Toute extravagance, débordements frénétiques du corps pavent ainsi la voie au péché, trahissent parce qu'ils en sont mécaniquement issus les désordres de l'âme qui les commande. Sous la plume des théologiens revient souvent d'ailleurs le contre-modèle de l'histrion et sa « gesticulation imitative », orgueilleuse, lascive, extravertie, dont l'abbé souhaite préserver ses jeunes novices, le maître ès arts ses écoliers. Paradoxalement, ces règles prescrites avec tant de rigueur éclairent aussi en négatif une société plus libre qu'on ne croit, donnant volontiers de l'ouvrage aux censeurs patentés : « Bien que bridé par la morale et le rituel, jamais le corps ne s'avoue vaincu ; plus se resserre sur lui et sur les gestes l'étau des normes et de la raison, plus s'exacerbent aussi d'autres formes de gestualité ». Dans les drames liturgiques qui s'épanouissent au XIIe siècle, les réjouissances cathartiques du carnaval, jusqu'à François d'Assise tordant sa silhouette au pied de l'Alverne, les membres percés des stigmates, dans les arts théâtraux enfin qui ravissent un Saint Bonaventure, un Thomas d'Aquin, la morale du geste craque dans toutes ses jointures, cède à de multiples et continuelles transgressions. L’Église elle-même en sape parfois les bases, lorsque forte d'une raison nouvelle, celle aristotélicienne qui culmine au XIIIe siècle dans toutes les universités d'Europe, elle toise d'un mépris neuf les ordalies, les miracles, les pratiques magiques, le culte des saints.
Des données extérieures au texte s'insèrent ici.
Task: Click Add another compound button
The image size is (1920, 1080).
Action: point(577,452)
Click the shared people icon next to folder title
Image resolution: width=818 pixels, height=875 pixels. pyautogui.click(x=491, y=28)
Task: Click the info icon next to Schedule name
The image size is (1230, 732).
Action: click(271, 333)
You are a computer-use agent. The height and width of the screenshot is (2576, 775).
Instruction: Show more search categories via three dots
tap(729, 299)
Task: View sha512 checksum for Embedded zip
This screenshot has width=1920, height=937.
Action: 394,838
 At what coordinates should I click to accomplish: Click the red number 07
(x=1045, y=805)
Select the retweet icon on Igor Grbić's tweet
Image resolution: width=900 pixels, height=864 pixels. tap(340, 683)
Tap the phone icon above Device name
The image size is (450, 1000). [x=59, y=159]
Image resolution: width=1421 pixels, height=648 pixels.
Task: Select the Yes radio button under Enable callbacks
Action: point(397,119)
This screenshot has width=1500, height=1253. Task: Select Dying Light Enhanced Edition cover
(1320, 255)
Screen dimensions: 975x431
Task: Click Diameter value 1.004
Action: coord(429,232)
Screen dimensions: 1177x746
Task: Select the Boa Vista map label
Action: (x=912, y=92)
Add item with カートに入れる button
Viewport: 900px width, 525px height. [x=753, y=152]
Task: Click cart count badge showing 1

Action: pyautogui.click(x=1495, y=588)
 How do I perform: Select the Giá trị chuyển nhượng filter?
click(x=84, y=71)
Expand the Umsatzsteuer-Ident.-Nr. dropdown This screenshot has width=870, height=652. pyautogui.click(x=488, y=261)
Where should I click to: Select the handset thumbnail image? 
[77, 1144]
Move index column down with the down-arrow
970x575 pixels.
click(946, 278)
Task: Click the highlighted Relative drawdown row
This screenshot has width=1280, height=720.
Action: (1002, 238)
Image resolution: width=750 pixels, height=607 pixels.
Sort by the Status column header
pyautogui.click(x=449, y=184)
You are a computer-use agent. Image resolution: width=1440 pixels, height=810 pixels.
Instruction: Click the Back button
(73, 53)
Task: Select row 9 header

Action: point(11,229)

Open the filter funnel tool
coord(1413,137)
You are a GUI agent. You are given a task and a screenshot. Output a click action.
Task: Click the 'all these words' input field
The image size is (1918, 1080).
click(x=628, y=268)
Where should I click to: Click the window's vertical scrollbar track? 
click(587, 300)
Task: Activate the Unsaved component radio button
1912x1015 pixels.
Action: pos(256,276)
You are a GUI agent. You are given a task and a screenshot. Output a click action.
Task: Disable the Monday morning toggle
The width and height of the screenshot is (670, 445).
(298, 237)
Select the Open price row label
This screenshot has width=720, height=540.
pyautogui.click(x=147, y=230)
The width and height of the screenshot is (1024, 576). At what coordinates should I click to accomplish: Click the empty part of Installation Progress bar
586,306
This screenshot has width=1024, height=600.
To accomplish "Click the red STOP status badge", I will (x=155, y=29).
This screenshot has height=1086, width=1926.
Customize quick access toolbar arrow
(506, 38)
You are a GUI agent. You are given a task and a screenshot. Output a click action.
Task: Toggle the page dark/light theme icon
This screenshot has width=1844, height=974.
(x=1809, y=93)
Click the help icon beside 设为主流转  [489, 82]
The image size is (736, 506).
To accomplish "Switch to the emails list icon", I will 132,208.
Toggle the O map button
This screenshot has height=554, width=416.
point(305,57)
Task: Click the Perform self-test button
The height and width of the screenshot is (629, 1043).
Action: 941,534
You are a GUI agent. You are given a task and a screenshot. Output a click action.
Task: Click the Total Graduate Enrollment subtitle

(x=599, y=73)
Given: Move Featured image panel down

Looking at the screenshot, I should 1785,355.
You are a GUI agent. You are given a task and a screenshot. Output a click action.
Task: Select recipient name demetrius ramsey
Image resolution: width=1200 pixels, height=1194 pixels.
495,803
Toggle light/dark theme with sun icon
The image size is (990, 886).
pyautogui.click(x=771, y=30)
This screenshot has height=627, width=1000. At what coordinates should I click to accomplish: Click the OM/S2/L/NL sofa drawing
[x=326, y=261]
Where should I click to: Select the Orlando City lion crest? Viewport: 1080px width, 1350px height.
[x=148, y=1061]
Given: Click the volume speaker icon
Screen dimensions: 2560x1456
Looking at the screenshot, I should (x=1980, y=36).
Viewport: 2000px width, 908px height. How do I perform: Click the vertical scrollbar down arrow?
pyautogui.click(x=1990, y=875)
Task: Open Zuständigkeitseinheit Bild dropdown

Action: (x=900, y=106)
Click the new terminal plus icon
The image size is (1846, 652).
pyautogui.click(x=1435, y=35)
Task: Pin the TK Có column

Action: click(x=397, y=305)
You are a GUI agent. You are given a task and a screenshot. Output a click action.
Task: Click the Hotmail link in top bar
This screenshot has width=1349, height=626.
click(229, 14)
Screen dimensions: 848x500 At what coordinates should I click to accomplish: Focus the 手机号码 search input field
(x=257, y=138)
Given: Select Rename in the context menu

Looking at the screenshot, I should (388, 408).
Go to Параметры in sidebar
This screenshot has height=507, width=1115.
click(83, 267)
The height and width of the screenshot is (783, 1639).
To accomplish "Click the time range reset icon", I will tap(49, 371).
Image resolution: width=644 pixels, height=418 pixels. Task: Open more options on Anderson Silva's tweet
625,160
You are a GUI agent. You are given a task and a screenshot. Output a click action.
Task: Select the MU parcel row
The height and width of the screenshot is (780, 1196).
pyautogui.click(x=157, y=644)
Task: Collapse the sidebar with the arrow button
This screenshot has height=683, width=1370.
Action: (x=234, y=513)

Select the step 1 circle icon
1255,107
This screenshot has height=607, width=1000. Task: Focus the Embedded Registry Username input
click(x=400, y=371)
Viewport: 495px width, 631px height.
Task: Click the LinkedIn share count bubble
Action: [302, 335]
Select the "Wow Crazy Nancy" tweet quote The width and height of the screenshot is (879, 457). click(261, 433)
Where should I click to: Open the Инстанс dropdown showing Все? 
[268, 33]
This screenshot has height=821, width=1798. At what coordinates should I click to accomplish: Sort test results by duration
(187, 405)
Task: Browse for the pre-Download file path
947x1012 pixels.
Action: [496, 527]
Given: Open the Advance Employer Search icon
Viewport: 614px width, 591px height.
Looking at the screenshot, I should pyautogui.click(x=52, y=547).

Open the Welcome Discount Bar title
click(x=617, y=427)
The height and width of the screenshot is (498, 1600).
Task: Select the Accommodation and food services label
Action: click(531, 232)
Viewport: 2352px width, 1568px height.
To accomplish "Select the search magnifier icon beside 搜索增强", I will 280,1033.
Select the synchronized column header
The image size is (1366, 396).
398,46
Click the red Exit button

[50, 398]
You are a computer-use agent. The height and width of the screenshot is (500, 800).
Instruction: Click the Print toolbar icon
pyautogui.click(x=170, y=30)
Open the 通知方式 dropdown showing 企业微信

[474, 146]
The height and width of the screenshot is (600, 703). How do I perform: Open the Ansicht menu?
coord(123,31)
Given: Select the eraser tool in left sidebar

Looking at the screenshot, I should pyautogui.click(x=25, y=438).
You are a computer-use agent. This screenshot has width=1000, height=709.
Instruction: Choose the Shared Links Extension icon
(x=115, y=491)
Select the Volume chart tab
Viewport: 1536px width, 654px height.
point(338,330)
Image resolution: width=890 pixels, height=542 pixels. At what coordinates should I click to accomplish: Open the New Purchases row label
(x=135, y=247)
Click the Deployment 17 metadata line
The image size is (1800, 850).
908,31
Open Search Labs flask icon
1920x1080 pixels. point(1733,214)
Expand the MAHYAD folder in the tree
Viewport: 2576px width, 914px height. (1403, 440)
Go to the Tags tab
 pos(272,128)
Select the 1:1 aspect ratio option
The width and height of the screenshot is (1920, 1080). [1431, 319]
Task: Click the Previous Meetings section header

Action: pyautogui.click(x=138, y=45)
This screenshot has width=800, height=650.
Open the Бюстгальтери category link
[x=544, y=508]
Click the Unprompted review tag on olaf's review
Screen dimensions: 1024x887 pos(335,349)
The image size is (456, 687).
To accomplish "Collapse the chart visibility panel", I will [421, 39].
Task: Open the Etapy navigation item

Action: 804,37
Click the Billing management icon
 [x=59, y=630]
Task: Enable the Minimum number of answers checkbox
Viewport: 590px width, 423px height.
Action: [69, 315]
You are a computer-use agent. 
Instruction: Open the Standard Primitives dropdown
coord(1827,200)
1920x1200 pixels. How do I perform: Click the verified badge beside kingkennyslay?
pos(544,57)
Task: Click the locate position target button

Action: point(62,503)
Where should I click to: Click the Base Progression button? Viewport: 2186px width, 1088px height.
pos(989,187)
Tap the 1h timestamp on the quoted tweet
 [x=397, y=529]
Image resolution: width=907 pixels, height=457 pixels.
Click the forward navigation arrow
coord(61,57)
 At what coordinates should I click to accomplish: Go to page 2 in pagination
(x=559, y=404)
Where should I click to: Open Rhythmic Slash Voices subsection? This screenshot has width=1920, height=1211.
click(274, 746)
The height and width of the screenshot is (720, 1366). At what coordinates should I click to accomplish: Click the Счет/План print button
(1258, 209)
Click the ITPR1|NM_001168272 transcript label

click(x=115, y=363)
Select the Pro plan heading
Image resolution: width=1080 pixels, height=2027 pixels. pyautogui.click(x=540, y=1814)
Ne réduit-elle pas alors sans le savoir l'efficacité symbolique des gestes du prêtre consacrant l'hostie ou distribuant les sacrements ? Supplanté par les mots qui seuls opèrent la transsubstantiation, évincé par l'écrit qui seul règle les rapports de droit entre les individus, le geste ne perd-il pas de sa superbe ? Ce sont là certainement les plus belles pages du livre, un livre qui – je dois le reconnaître – est impossible à résumer tant il aborde de pans différents de la société, mais reste passionnant de bout en bout.